Starbucks opened its Dewata Coffee Sanctuary in Bali, Indonesia. This is Starbucks’ largest location in Southeast Asia.
The coffee sanctuary marks the first Starbucks Reserve Bar store in Bali and the tenth Starbucks Reserve Bar store in Indonesia, one of 185 such stores globally, with the majority in Asia. The store’s design pays tribute to the important role that Indonesia, the fourth largest Arabica coffee growing region in the world, plays in Starbucks supply chain, including the popular single-origin coffee from Sumatra. Sumatra coffee has been a staple offering at Starbucks since 1971.
The Sanctuary’s expansive interior was inspired by traditional Balinese houses with free-flowing, connected rooms that promote discovery from one space to the next. Thematically, the store’s interior was designed in partnership with local craftspeople and artists with one goal: tell the story of coffee in Indonesia.
One element that brings this to life is a wood carving depicting the country’s six coffee growing regions. A two-story mural in the courtyard pays tribute to local farmers.
As customers enter 20,000-square-foot store, guests then walk through a working, 1,000-square-foot coffee tree farm, the size of a typical Indonesian farm. Customers continue their journey through contemporary Balinese landscaping, passing coffee plants and a de-pulping station before trying their hand at washing, drying and raking green coffee beans.

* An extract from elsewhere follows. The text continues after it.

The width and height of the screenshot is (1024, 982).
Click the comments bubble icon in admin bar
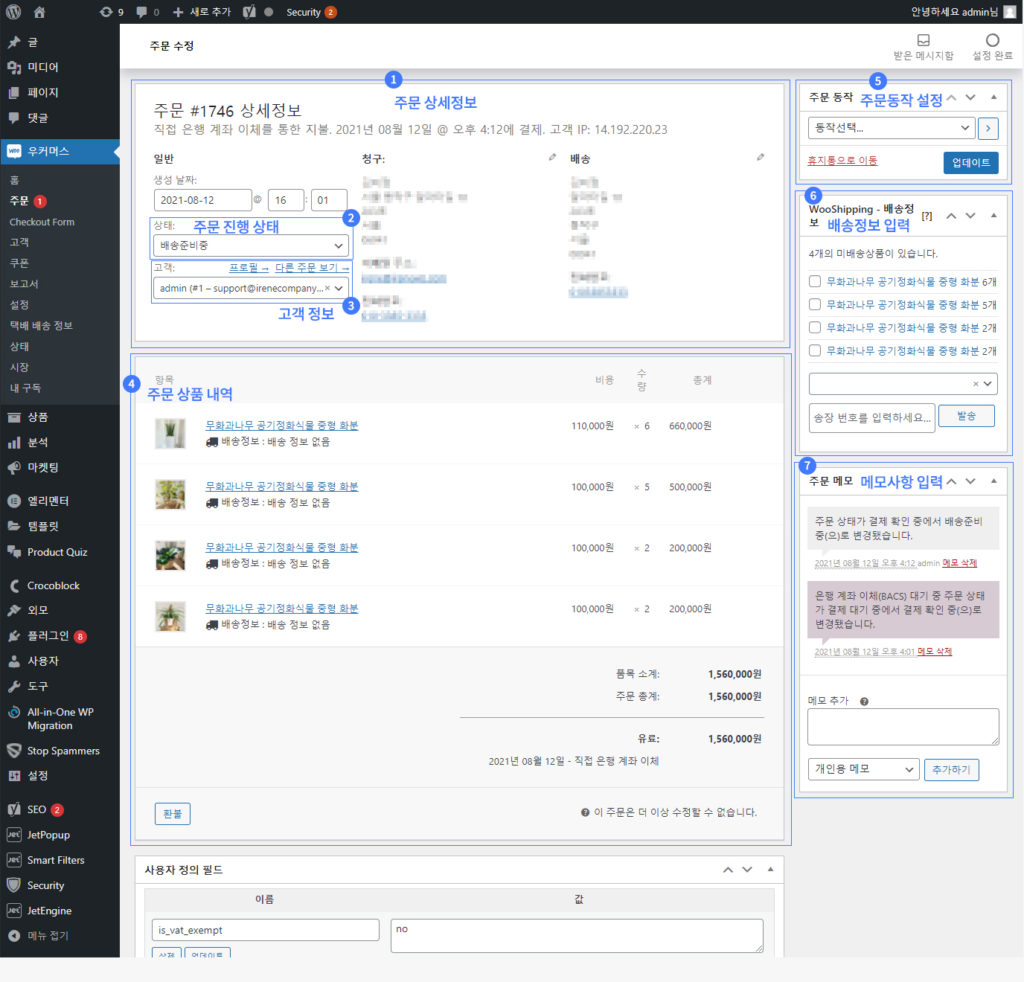click(142, 12)
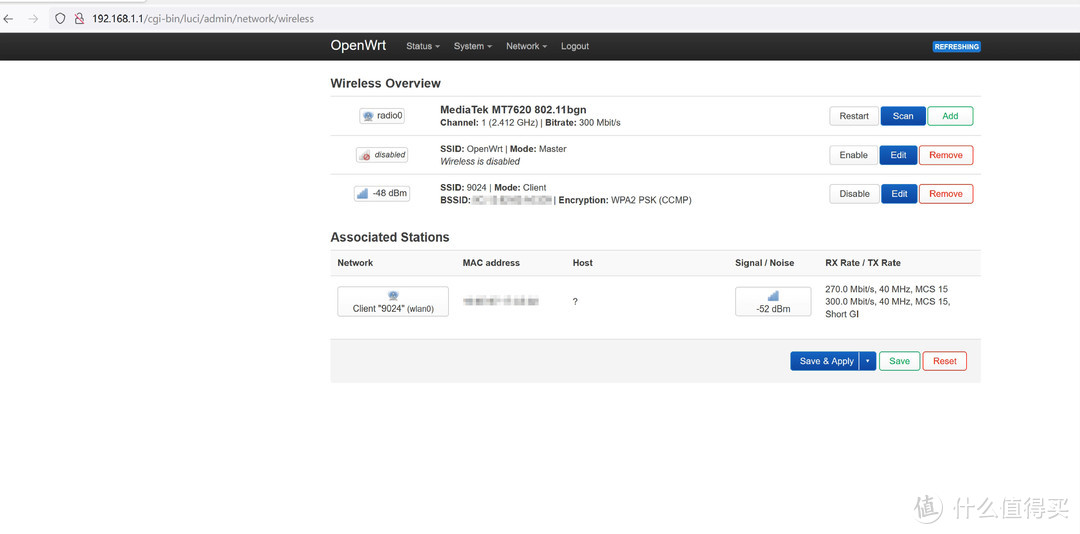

On the main floor, a 13-meter teak bar, which draws inspiration from Bali’s terraced rural landscapes, allows customers to try the store’s premium offerings. Across the store, a living wall filled with flora from the region, is situated behind the core bar. The core bar was designed to remind customers of Bali’s ocean waves, which are replicated on a layered red-brick exterior facade.
Located on the second floor is the seedling nursery, a greenhouse canopied by panes of glass to create an open-air experience. There is an adjoining tasting room as well as a dedicated media room that features two synchronized video walls, showcasing the work of the Starbucks Farmer Support Center (FSC) in Sumatra.